STATE OF NEW MEXICO ex rel.

CHILDREN, YOUTH & FAMILIES

DEPARTMENT,

Petitioner-Appellee,

v.

JOANNA V.,

Respondent-Appellant,

and

FABIAN C.,

Respondent,

IN THE MATTER OF APRIL C.,

ESMERALDA C., RUBY C., and MARIA C.,

Children.

Children, Youth & Families Department

Mary E. McQueeney, Childrens Court Attorney

Santa Fe, NM

Kelly P. O’Neill, Assistant Childrens Court Attorney

Albuquerque, NM

for Appellee

Susan C. Baker

El Prado, NM

for Appellant

Laura K. Castillo

Hobbs, NM

Guardian Ad Litem

MEMORANDUM OPINION

IVES, Judge.

{1}       Respondent Joanna V. (Mother) appeals from the district court’s termination of her parental rights as to April C., Esmeralda C., Ruby C., and Maria C. (Children). We issued a calendar notice proposing to affirm. Mother has filed a memorandum in opposition, which we have duly considered. Unpersuaded, we affirm.

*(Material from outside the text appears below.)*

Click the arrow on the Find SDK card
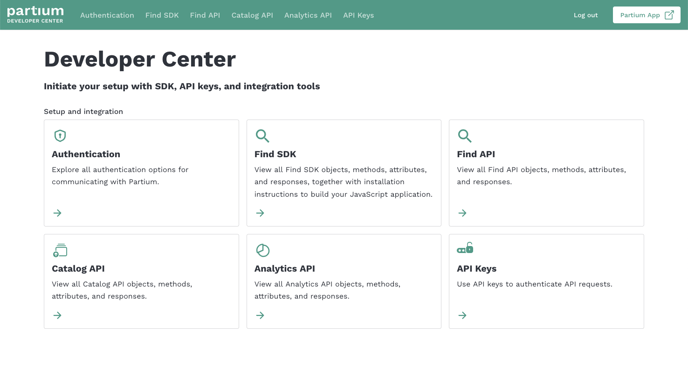Screen dimensions: 688x380 [x=260, y=213]
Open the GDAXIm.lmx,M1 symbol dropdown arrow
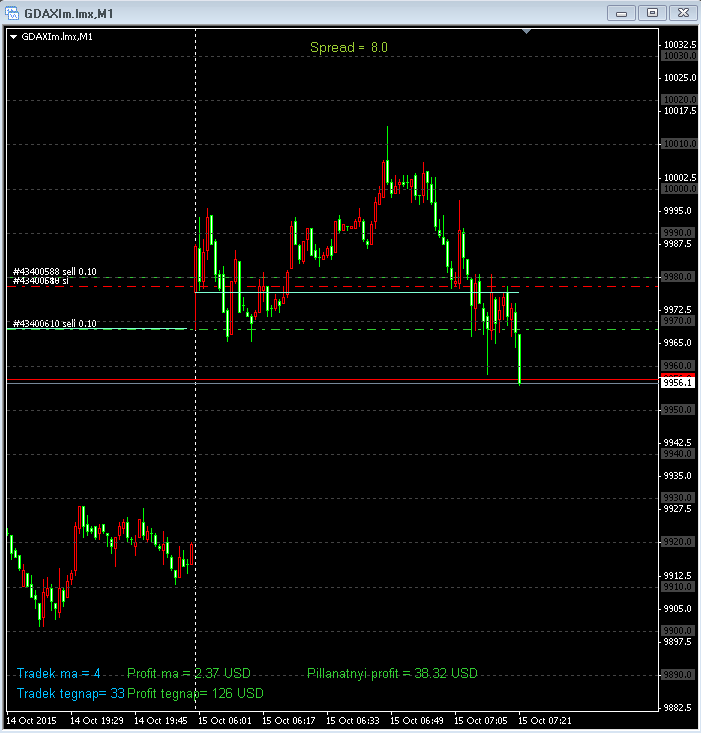This screenshot has width=701, height=733. tap(13, 37)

{2}       Our notice proposed to affirm based on our suggestion that there was sufficient evidence to support the district court’s termination of Mother’s parental rights, particularly regarding whether the Children, Youth and Families Department (CYFD) made reasonable efforts to assist Mother in adjusting the conditions that rendered her unable to properly care for Children [CN 8], and whether the causes and conditions that brought Children into custody were unlikely to change in the foreseeable future [CN 6]. In addition, our proposed disposition suggested that Mother failed to demonstrate the district court committed reversible error in considering the testimony of the doctor who completed Mother’s psychological evaluation and Mother’s therapist. [CN 13] In her memorandum in opposition, Mother asserts that the district court committed reversible error by “putting too much weight on [the] denial of the Texas [Interstate Compact on the Placement of Children (ICPC)]” when considering whether termination of Mother’s parental rights was appropriate. [MIO 10] Mother also continues to assert that CYFD failed to establish by clear and convincing evidence that the causes and conditions of Mother’s neglect were unlikely to change in the foreseeable future and that CYFD made reasonable efforts to assist her. [MIO 14] In addition, Mother continues to assert the district court committed reversible error by allowing privileged information to be used against her during the termination hearing. [MIO 14-20]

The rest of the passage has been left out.